→ Exercise objective: Return the lines of every record below word for word, omitting the pictures from your answer.
Start of Material for this exercise
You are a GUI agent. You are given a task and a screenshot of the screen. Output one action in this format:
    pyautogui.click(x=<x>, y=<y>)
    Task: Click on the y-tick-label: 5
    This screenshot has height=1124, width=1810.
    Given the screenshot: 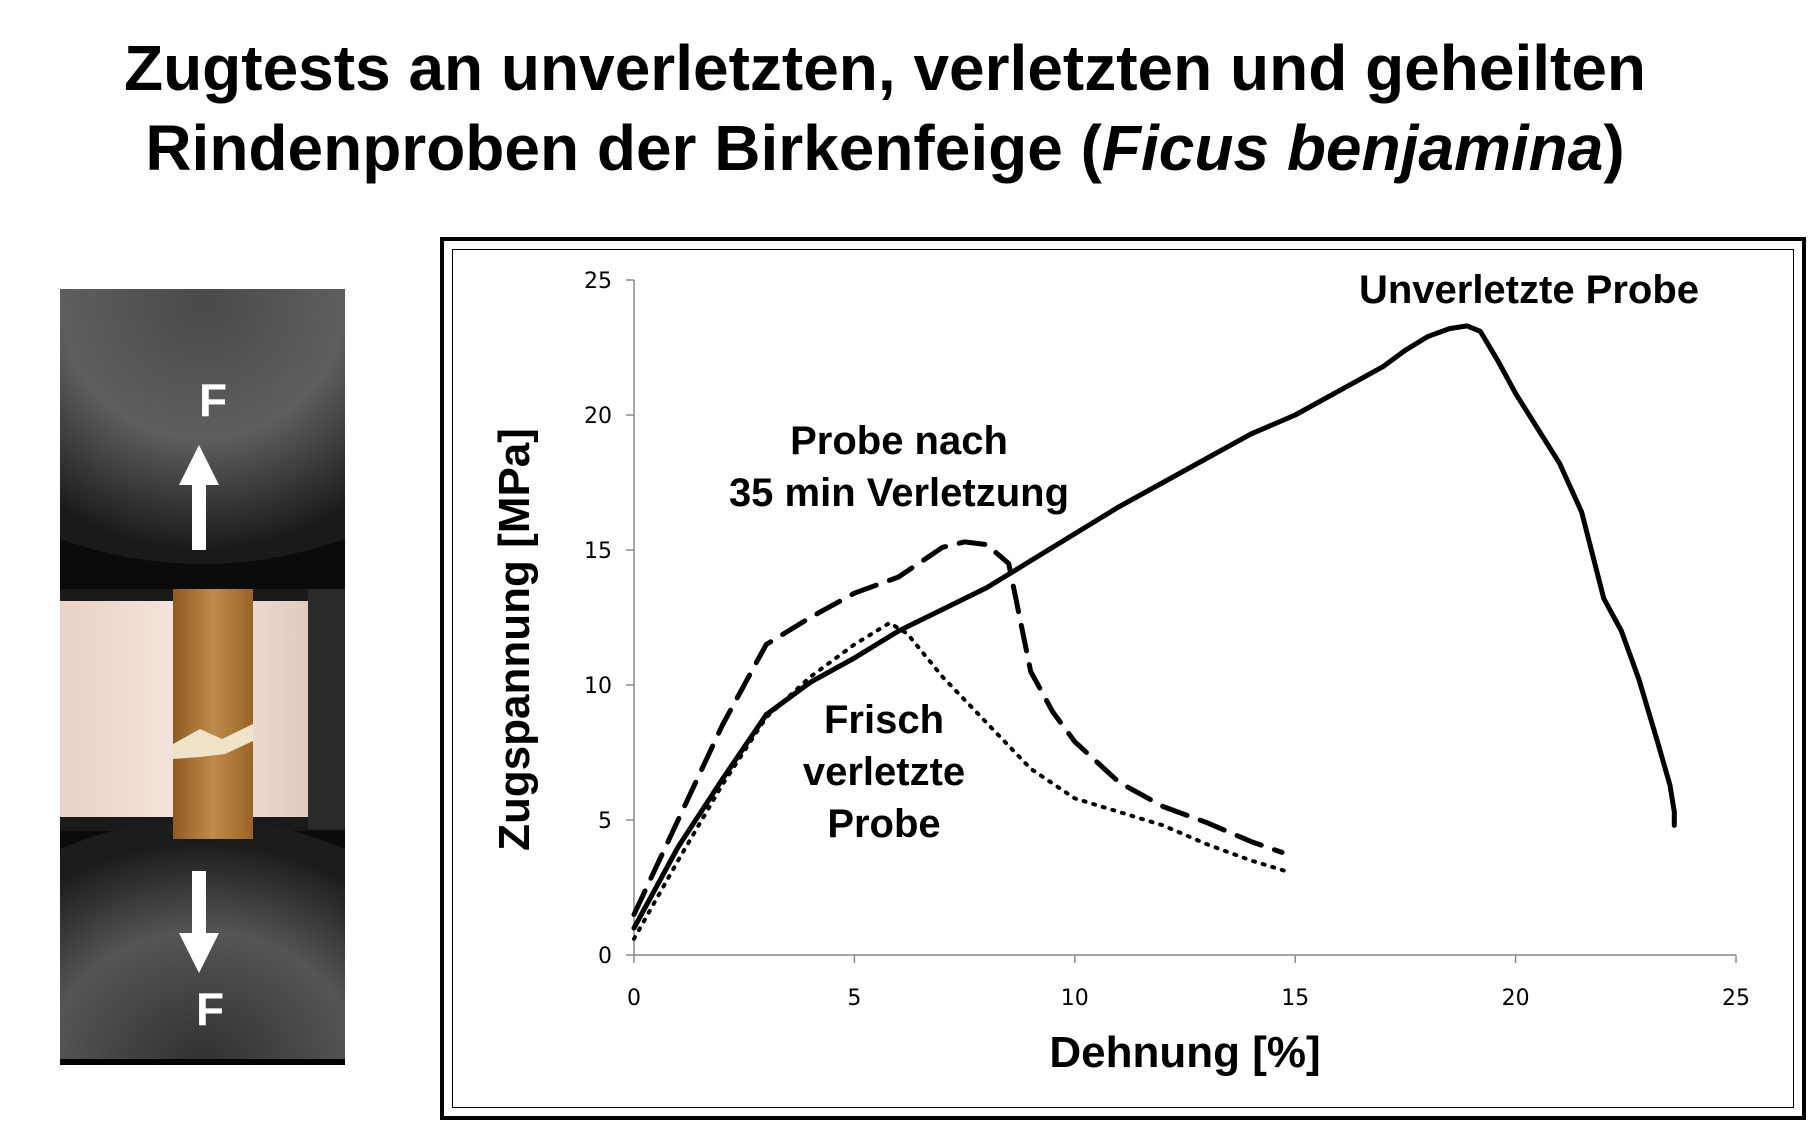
End of Material for this exercise
→ Task result:
You are a GUI agent. You are given a task and a screenshot of the screen. Output one action in this format:
    pyautogui.click(x=<x>, y=<y>)
    Task: Click on the y-tick-label: 5
    This screenshot has height=1124, width=1810.
    Given the screenshot: 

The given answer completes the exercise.